Men’s Decline in Relative Earnings Drives Decline in Marriage, Increases in Divorce and Increases in Single Mother Families
Referring to the impact of China joining the WTO on the economies of manufacturing towns in the USA, specifically the degrading of working class men’s incomes, Kearney writes: “This external change – not to the types of men who live in a place, but to the economic reality of the place – allowed the economists to investigate statistically whether a change in men’s economic prospects can cause a change in marriage rates. The answer was yes.”
“Men without college degrees have seen their earnings stagnate and employment rates fall. Women, meanwhile, have experienced increases in average earnings regardless of their education level. This change has stripped many men of their traditional roles as breadwinner for the family and, in simple terms, made them less desirable marriage partners.”
“The study found that the decline in US manufacturing jobs led to a decrease in wages, a decrease in employment, a decrease in marriage rates, and an increase in wage inequality.” Kearney goes on to state that the effects also included increased single motherhood and increased poverty (for both black and white women).
“The decrease in men’s earnings relative to women’s earnings has also led to a reduction in marriage.” (my emphasis).
“…the earnings of wives tend not to exceed that of their husbands, and when they do, there is an increased incidence of divorce.”
Kearney observes that, as regards working class earnings, it is the intersection of being both Black and male that maximises the disadvantage, whilst being Black does not affect earnings or mobility rates for girls: “In tracing the Black-White gap in intergenerational mobility rates for girls the researchers found that it was generally non-existent: Black and White girls who grew up with the same levels of parental income experienced similar levels of earnings as adults…In a similar comparison of Black and White men raised in households with similar incomes the researchers found that Black men had substantially lower wages (and employment rates) than White men as they aged into adulthood.”
The Irreversibility of the Phenomenon: the “Social Factor”
“The ‘reverse marriageable men’ hypothesis, which predicted that improvements in the economic circumstances of men would lead to an increase in marriage and a reduction in the share of births outside marriage, was not what the data showed.”
Why? Kearney writes, “One possibility was (and is) that the social norms surrounding childbearing and marriage have changed enough that men and women didn’t feel the need to get married, or the desire to get married, even if the man had a well-paying job and the couple had a baby together.”

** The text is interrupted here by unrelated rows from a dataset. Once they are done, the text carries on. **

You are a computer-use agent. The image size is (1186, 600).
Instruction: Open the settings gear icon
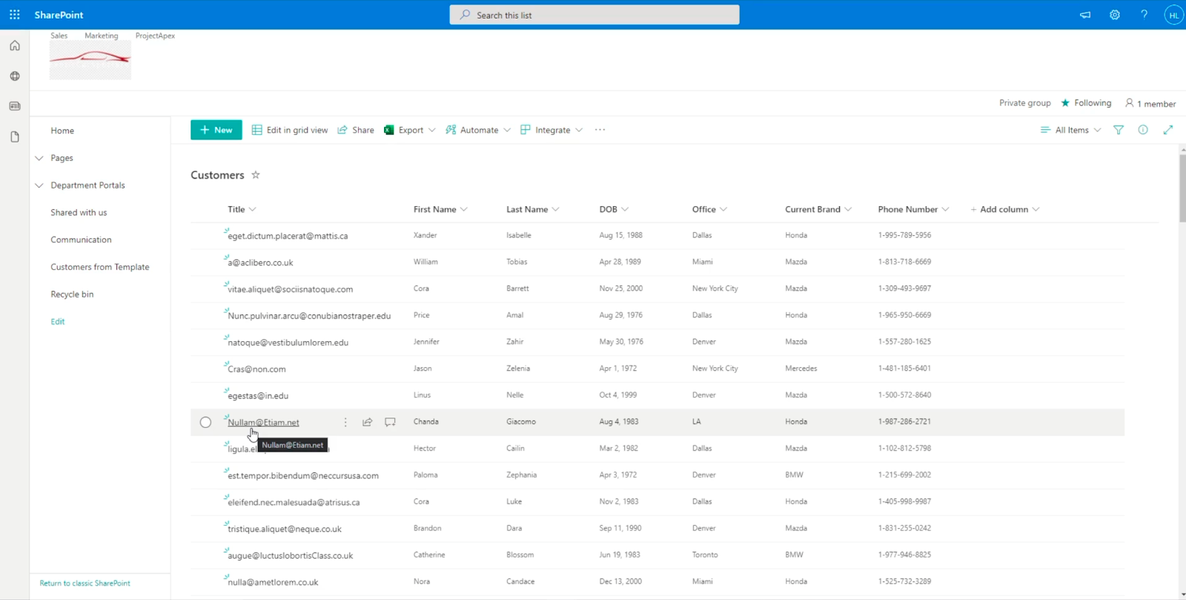[x=1114, y=15]
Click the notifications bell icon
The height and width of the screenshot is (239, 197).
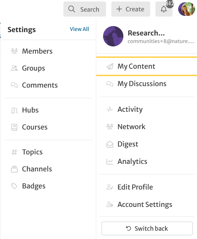[x=164, y=9]
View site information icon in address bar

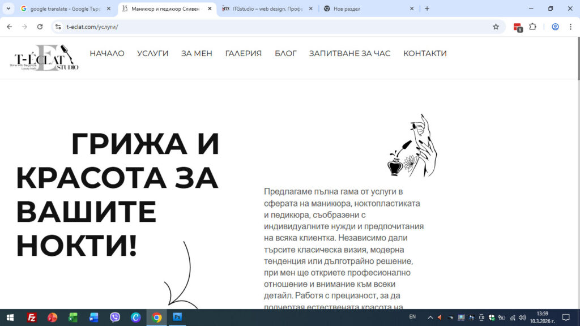tap(58, 27)
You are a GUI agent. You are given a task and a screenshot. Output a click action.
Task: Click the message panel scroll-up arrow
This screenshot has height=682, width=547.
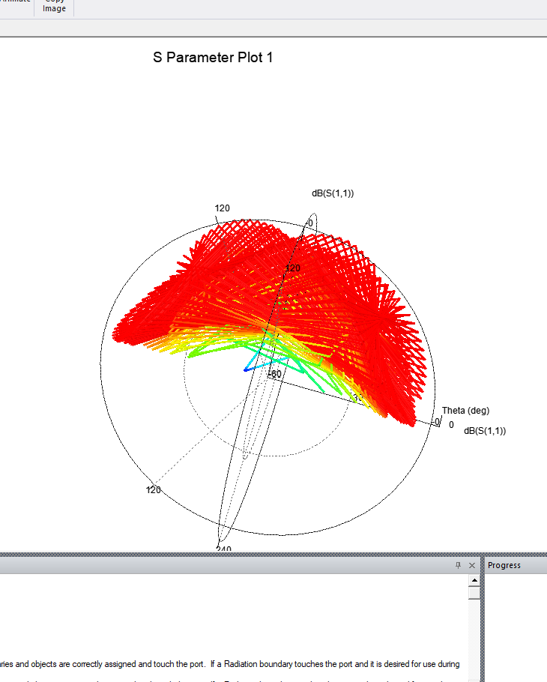point(474,580)
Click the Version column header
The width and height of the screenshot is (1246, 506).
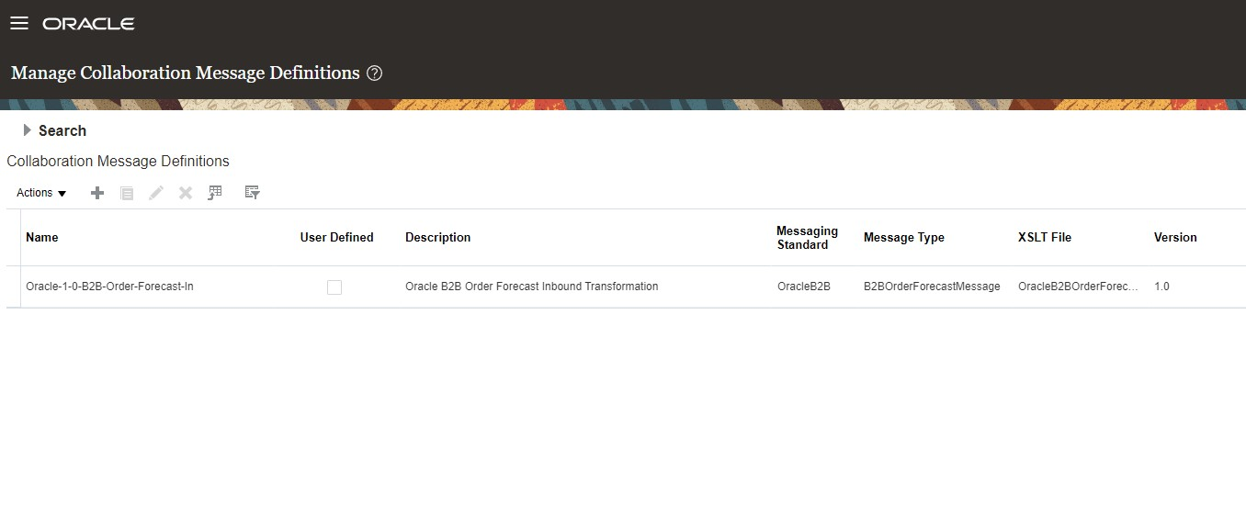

The author confirms that social norms do indeed influence marriage rates and single motherhood rates. “Wilson and I proceeded to examine whether the response to the sudden economic shock was different in places where nonmarital childbearing was more and less common. It was. In places where very few births occurred outside marriage before the start of fracking, the local fracking boom led to a sizeable increase in births only to married women, not to unmarried women. In places where a sizeable share of births occurred to unmarried women before the fracking boom, the economic boom led to relatively equal increases in births to unmarried and married women.”
As further confirmation that there is a social, and hence cultural, factor at work beyond the purely financial, Kearney observes, “Asian men with and without high school degrees experienced very small increases in median earnings over this 40-year period; yet they experienced relatively small declines in marriage.”
“While economic forces have been a key driver of the decline in marriage – and the corresponding increase in single-mother homes – it seems that we are now in a new social paradigm, where nonmarriage is common outside the college-educated class. This development has not been good for children.”
The author concludes, “…in a time when an increasing share of kids are born to unmarried parents, there may be no going back – at least not through economic changes alone.”
Women’s Attitudes to Birth And Fathers
Kearney includes a brief nod to what is actually the true nub of the problem: “They (the researchers) observed that some of the fathers in the programs had highly conflicted or disengaged relationships with their children’s mothers, and in some cases that mothers would serve as “gatekeepers”, restricting a father’s access to his child. The researchers suggested that programs may need to focus on helping parents improve their relationships with one another, whether amorous or not, in order to be able to help dads have more positive engagement with their children.” Easy to say.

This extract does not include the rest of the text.